■ TASK TO CARRY OUT ■
Would you filter these records and copy every line that has the word "below"?

Stored items
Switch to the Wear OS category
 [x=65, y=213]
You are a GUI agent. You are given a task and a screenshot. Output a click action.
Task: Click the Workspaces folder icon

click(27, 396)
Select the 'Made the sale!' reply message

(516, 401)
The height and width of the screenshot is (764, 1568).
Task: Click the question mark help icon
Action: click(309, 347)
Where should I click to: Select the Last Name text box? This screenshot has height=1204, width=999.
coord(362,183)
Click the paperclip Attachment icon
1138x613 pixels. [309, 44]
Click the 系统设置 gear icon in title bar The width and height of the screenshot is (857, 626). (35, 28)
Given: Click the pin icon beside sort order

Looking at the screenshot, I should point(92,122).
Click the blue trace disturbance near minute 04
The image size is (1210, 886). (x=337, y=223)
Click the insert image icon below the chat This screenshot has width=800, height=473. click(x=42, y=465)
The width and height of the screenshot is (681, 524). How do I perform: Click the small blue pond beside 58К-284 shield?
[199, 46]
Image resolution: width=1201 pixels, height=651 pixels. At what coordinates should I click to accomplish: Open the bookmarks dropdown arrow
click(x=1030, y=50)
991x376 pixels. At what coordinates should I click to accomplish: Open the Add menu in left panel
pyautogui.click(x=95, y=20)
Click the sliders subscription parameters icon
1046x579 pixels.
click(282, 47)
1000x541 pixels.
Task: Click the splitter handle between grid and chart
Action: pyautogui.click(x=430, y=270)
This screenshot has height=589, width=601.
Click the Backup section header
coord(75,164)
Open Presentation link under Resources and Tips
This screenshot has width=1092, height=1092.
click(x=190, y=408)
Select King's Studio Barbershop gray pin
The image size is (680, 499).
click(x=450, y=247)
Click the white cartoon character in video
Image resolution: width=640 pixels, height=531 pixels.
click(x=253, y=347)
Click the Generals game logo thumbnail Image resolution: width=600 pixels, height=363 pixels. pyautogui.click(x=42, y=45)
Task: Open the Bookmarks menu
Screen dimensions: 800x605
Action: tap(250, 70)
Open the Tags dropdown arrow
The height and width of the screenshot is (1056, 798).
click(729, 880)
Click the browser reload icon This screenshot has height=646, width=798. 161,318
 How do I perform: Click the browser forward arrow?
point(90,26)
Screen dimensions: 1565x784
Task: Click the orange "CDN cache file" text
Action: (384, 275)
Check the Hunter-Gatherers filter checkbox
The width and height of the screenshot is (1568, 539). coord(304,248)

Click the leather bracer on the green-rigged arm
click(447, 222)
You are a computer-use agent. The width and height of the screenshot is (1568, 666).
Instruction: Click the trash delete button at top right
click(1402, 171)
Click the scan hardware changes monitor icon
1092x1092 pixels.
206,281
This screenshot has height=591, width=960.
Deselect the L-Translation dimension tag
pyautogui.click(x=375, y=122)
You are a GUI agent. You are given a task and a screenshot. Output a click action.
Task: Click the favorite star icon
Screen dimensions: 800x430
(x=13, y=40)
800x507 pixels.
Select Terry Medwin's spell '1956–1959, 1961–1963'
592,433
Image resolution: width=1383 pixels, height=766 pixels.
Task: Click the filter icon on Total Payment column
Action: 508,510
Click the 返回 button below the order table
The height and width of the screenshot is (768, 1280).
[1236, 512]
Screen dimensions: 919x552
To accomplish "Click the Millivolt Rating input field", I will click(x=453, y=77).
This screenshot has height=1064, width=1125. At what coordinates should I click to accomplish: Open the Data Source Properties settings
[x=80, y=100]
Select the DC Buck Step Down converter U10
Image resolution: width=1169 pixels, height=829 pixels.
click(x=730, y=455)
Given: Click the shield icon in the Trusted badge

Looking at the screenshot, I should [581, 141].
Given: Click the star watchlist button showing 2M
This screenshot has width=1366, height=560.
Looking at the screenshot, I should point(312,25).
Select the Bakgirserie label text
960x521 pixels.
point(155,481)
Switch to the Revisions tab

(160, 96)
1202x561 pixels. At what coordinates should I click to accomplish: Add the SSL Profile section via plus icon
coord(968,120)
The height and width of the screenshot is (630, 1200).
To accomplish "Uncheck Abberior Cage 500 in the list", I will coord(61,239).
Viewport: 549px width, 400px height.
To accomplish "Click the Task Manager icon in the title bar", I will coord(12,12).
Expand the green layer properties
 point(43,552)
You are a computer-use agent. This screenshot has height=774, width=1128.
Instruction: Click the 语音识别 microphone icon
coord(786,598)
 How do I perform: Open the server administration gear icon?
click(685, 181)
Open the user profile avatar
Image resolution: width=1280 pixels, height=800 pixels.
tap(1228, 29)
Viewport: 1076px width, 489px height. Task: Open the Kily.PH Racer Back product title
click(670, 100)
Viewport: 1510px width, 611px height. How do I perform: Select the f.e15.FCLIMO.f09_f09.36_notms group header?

■ RESPONSE AREA ■
Click the insert image icon below the chat This screenshot has width=800, height=473. click(x=42, y=465)
Click the 返回 button below the order table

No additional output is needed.